Hey you, this is an unusual Saturday. I'm terribly late with this newsletter. This week I had a huge amount of work to deal with and we've launched the Advent of Data, your daily spark of data in December. Thanks to everyone who accepted to participate, we already published the 3 first articles and I can't wait to read everything else writers are working on.
In a nutshell the 3 first articles are:
- MLOps isn’t DevOps for ML — Abi strongly answer to thenewstack.io stating that machine learning field should find DevOps practitioners to fill the lack of people in ML operations.
- Using Airflow the wrong way — An experimental article I wrote where I explore Airflow as a framework rather than a all-in-one scheduler/orchestrator tool. What if we decide to schedule Airflow DAGs in Gitlab?
- Modern Data Modeling: Start with the End? — Brice wrote about dbt projects structure and foundations to have a working modelisation.
On a side note, we are 200 members away from the 2000 members and it'll be an awesome gift if I reach this number before next year. So if you like the newsletter maybe recommend it to your co-workers 🙃.
Fast News (very fast this time) ⚡
Because I want to deliver the news as soon as possible after my initial delay and a few IRL adventures—I'm currently stuck between Germany and France—this edition will only be a collection of bullet points with opinions.
- Joe Reis launched his Substack — Joe is the co-author of the great The Fundamentals of Data Engineering and his blog already have 2 articles I deeply recommend: No extra credit for complexity & Groundhog Days. The first article can be resumed as aim for simplicity for every system you build while the second one tries to answer how can data be believable and add value.
- Hey Snowflake, send me an email — Christmas is sometimes the time of the year where magic happens. And once again it happened. Felipe showcases how you can send an email from Snowflake. But, sadly, let's be honest, I hate the way it has to be done. Stored procedures, meh, feels like Oracle.
- How DoorDash secures data transfer — This is network stuff, but still interesting for a large part of data engineers. Doordash needed to send traffic from AWS to on-premise datacenters of their payment providers vendors.
- The thrill of deprecating dashboards — Last week while summarizing my data dream team presentation I've said that every data team should clean their BI tool every 6 months. This week Sarah shares a few tips on how to do it, from dumping BI data to the warehouse to stats report before cleaning.
- How data and finance teams can be friends — As weird as it can be data team is sometimes seen as an annoying stakeholder by business teams. Often because we are stuck between in search of engineering stability while keeping fast delivery pace to follow growth. This post tries to show how data team should work with finance team to avoid this spat.
- How to manage data teams, build a reliable platform & ensure data quality — 20 bullet points split in 4 categories. Anna shares a good checklist to build data team foundations.

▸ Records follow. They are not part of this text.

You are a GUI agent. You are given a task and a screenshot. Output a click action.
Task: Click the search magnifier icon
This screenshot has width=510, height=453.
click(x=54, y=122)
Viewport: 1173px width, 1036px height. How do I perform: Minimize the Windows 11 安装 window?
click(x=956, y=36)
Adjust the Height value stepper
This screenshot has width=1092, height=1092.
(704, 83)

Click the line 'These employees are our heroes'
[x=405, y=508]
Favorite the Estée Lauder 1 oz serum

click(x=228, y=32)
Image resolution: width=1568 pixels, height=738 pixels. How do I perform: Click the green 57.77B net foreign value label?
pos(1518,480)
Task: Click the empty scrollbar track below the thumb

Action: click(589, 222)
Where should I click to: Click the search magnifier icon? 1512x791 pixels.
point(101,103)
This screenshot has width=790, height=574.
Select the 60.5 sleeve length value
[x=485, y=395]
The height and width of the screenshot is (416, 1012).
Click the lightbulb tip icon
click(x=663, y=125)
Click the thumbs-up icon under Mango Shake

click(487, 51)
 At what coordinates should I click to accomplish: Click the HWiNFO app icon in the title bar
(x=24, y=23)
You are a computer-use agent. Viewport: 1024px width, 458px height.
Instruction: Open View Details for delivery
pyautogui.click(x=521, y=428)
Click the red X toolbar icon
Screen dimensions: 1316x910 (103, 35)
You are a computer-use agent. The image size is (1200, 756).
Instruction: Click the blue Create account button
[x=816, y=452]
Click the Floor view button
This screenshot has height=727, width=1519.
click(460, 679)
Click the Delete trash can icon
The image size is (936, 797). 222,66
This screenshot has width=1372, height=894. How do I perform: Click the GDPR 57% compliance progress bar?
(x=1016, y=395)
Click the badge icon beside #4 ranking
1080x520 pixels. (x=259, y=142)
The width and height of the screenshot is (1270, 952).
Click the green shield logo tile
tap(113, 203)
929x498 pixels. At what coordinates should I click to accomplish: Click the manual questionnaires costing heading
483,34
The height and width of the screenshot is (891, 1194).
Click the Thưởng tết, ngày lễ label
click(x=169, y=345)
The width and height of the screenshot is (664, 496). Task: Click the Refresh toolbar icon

- Introduction to Data Modeling — Data modeling is the trendy skill everyone wants to learn today, dbt and the Analytics Engineering trends put modeling back in the front seat. This article by the Preset team is a good introduction.
- A bot that watched 70,000 hours of Minecraft could unlock AI’s next big thing — Yes, generative models are fun, but I've you watched imitative or reinforcement learning? This is so crazy how these kind of models are impressive and I really like the fact that video games are the support of this research.
PS: same stuff is happening in Rocket League and this is also impressive.
Big tech watch
- Trino at Apple — Getting inspiration from big tech companies has always been a great way to discover patterns. This time Apple engineers shared at Trino—good old Presto for lost people—Summit how they use it.
- How LinkedIn cleans up unused metadata for its Kafka clusters — Kafka garbage collection, if you like to understand Kafka internals this post is for you.
- Enabling static analysis of SQL queries at Meta — reducing the feedback loop on your data models edition is probably the biggest challenge data teams are facing today. I'm not afraid to say it. This is not data contracts or Rust, I think that the most annoying thing for a data team is the time lost on data models development. This is why having a great static SQL analysis is a good starting point in reducing the amount of manual steps. Obviously Meta is Meta and they redeveloped everything from the ground up.